* begin Given records *

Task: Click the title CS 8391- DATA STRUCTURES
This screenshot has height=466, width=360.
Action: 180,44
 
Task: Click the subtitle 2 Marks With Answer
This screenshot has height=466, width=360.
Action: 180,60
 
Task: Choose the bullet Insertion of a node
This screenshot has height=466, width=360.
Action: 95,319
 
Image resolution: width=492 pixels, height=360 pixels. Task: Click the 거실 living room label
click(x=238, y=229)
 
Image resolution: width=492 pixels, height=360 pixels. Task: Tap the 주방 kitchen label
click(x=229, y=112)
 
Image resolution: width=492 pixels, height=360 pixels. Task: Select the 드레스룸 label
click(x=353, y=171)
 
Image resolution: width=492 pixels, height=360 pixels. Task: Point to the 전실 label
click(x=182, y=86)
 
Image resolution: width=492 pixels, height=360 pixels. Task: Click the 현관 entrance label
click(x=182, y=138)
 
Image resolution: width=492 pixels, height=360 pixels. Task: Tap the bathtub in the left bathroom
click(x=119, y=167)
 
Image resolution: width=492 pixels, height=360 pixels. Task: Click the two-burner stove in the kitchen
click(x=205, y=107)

* end Given records *

▸ **Instruction**: Edit the entries from the line with "주방 kitchen label" up to and including the last line of the entries, changing "stove" to "cooktop" and leaving everything else unchanged. Give only those lines.

▸ **The response**:
Image resolution: width=492 pixels, height=360 pixels. Task: Tap the 주방 kitchen label
click(x=229, y=112)
 
Image resolution: width=492 pixels, height=360 pixels. Task: Select the 드레스룸 label
click(x=353, y=171)
 
Image resolution: width=492 pixels, height=360 pixels. Task: Point to the 전실 label
click(x=182, y=86)
 
Image resolution: width=492 pixels, height=360 pixels. Task: Click the 현관 entrance label
click(x=182, y=138)
 
Image resolution: width=492 pixels, height=360 pixels. Task: Tap the bathtub in the left bathroom
click(x=119, y=167)
 
Image resolution: width=492 pixels, height=360 pixels. Task: Click the two-burner cooktop in the kitchen
click(x=205, y=107)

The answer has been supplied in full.